Fittipaldi was second in three feature races and claimed three other podiums to come eighth in the standings, and went into the final round in contention to be championship runner-up.
His results impressed Red Bull Junior Team boss Dr Helmut Marko sufficiently enough to sign him for 2023, and he is set to be announced as one of Carlin’s F2 drivers for next year.
As Logan Sargeant’s performances in FIA Formula 3 last year exemplified, having one competitive driver in place for the whole season could allow Charouz to follow a development direction and show what it could achieve.
“If you have good material then you can score as you like,” says Vavrik. “[Enzo had] a good season, I was very happy with that. He did a good job but also I need to thank the team [which] did an excellent job on the sporting side.

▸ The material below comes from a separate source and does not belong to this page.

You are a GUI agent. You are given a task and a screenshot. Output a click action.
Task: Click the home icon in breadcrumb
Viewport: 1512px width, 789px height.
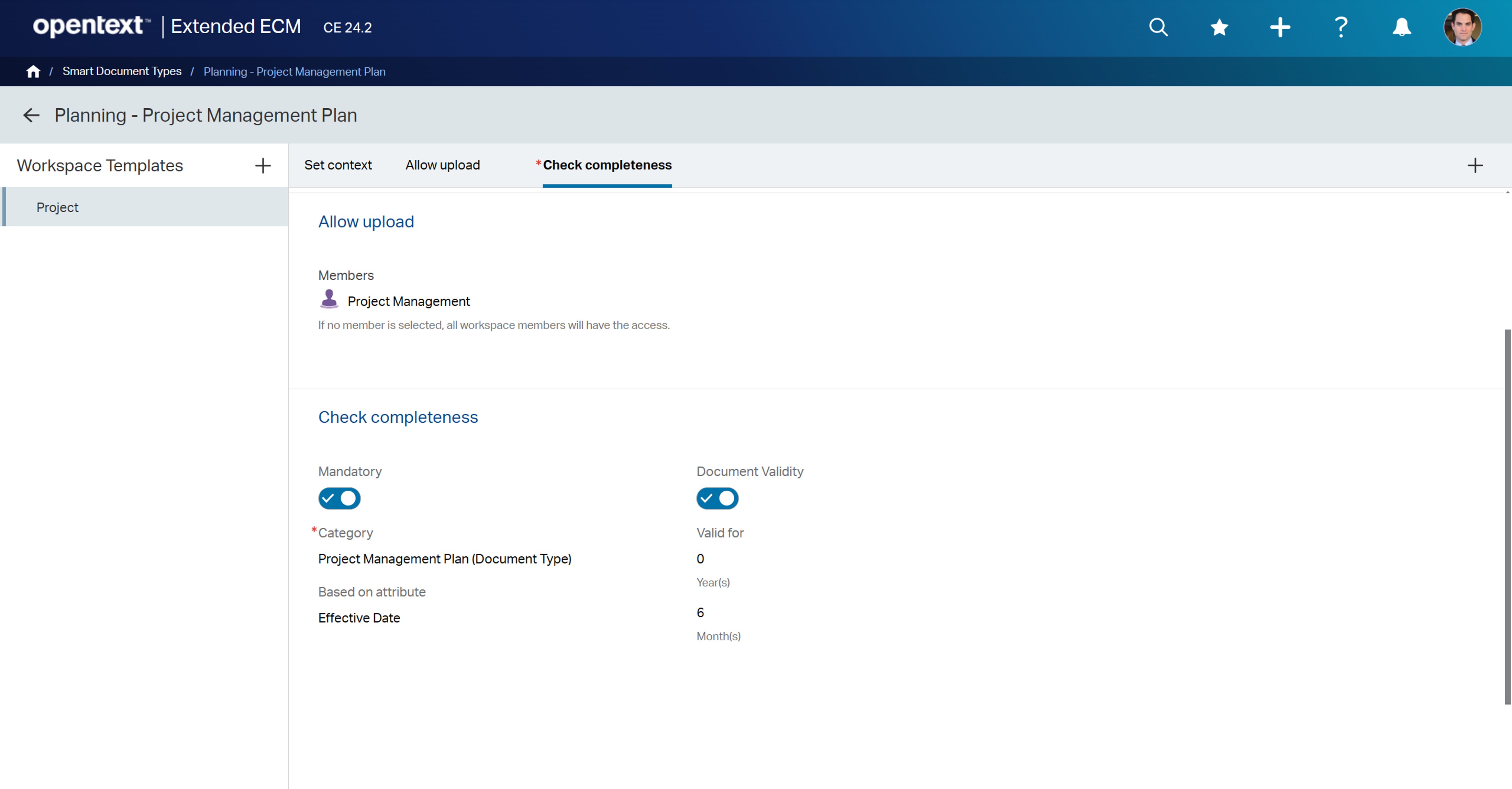click(x=33, y=71)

“Enzo was good in the races but also because we made a good strategy. His talent in racing and the talent of the team; it was just a perfect setup for the result, very good teamwork. We deserved it, let’s say.”

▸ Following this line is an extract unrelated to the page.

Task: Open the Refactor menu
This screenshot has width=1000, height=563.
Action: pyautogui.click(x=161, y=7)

While Fittipaldi could enjoy a full season in the #22 car, there were three drivers in the sister #23 machine through the season. Although two of Charouz’s FIA F3 drivers did all rounds, its other cars had rotated through six drivers by season’s end.
It is no secret that Charouz was required to take drivers with a budget, even if only enough to cover one or two rounds, to help it reach the end of 2022.
Managing the team’s finances and payments from sponsors, or rather the lack of them, and the resulting churn of drivers made this season “very difficult”.
“As everybody knows we changed several drivers and that was always for financial reasons,” Vavrik acknowledges. “Of course, this has an impact on the team and the workload because changing a driver is not just jumping in, putting the seat belts on and away you go.”
Making financial ends meet means: “Finding a driver to cover the missing bit from the driver that doesn’t have the luck to cover the season completely. If the money’s not there, we need to find a solution. And if there is no solution, we need to find a replacement. Taking all the aspects – political, money – it’s not easy.
“Sometimes the sponsors or the parents are too optimistic,” he adds, believing that once the driver is in the car his results will generate the missing budget. But all too often the promised funds are delayed by months or fails to arrive at all.
“If you have five drivers like that then the team is just bankrupt, it’s simple, because it’s all related to the cash flow and the payments.”
Next year the team races as PHM Racing by Charouz following a takeover.